# WHAT YOU WILL DO
Please quote the listing word for word, starting at the line that contains "Viewport: 1568px width, 329px" and ending at the line that contains "click(x=427, y=29)", with the pictures left out.

# MATERIAL PROVIDED
-------------------------
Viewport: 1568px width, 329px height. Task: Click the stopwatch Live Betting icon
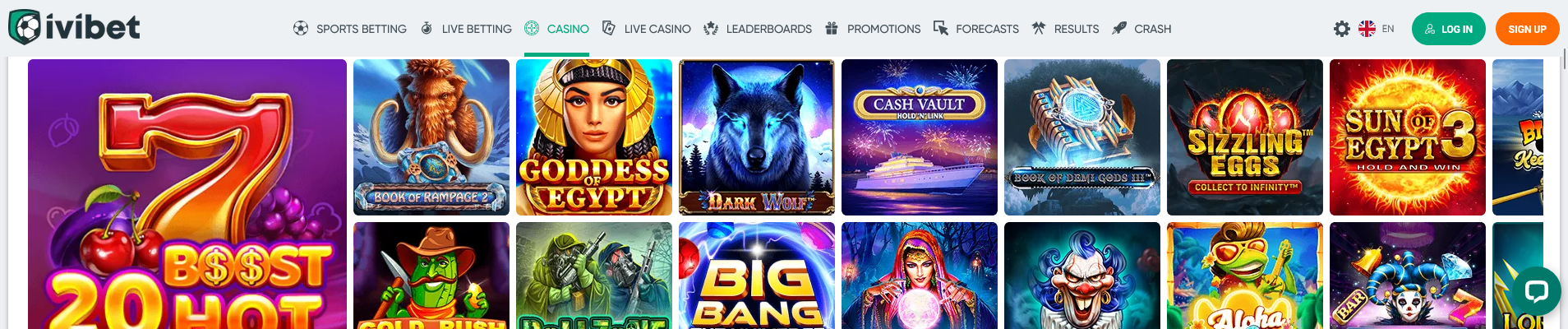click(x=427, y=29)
-------------------------
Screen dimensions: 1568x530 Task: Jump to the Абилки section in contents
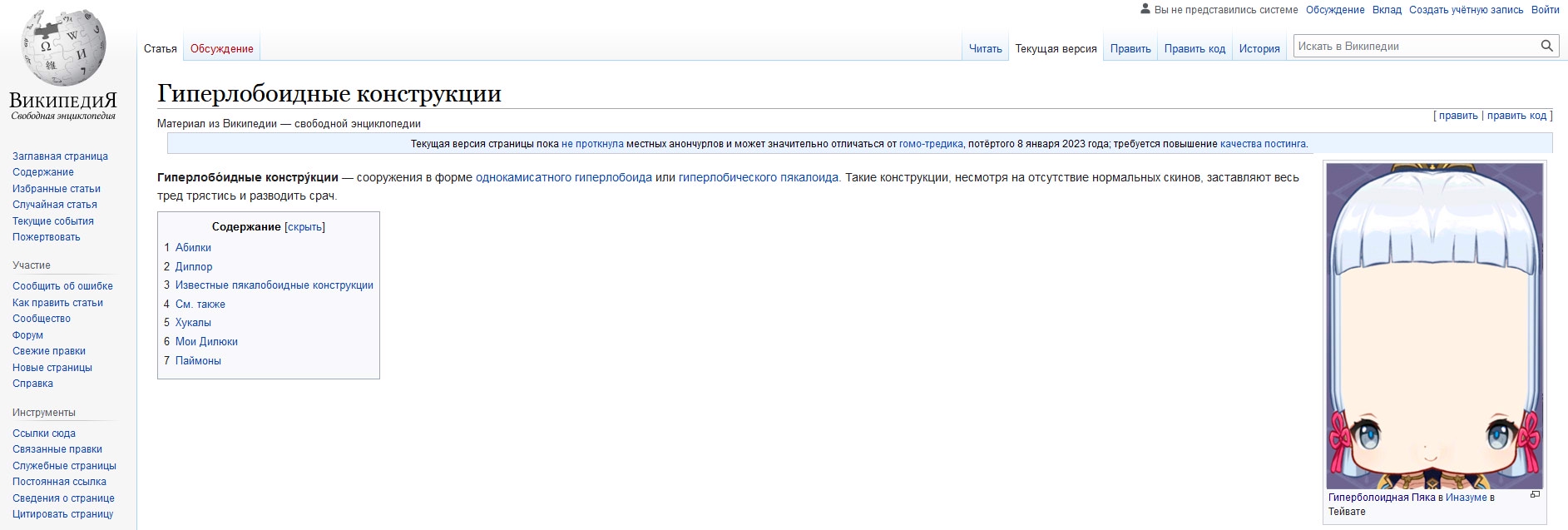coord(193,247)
-------------------------
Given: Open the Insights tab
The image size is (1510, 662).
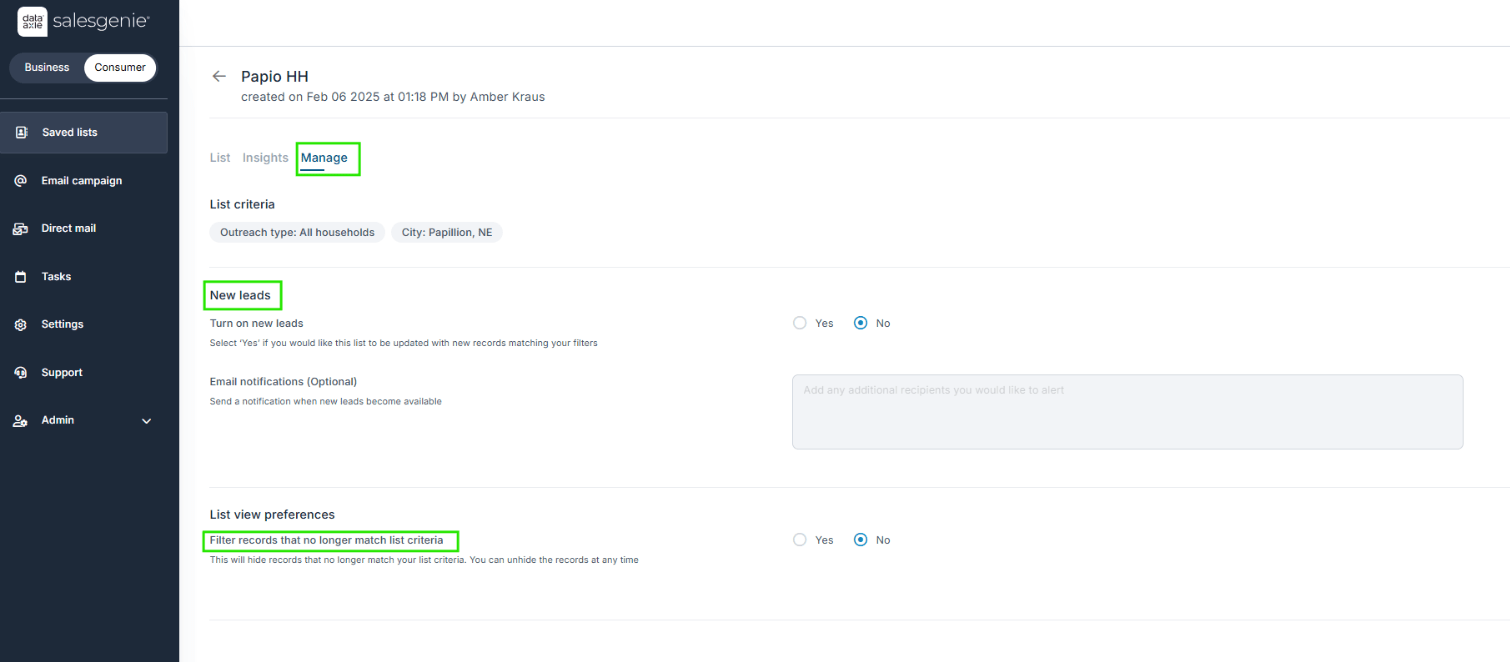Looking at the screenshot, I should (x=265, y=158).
-------------------------
# THE REPLY
Viewport: 1568px width, 329px height. Task: Click the stopwatch Live Betting icon
click(x=427, y=29)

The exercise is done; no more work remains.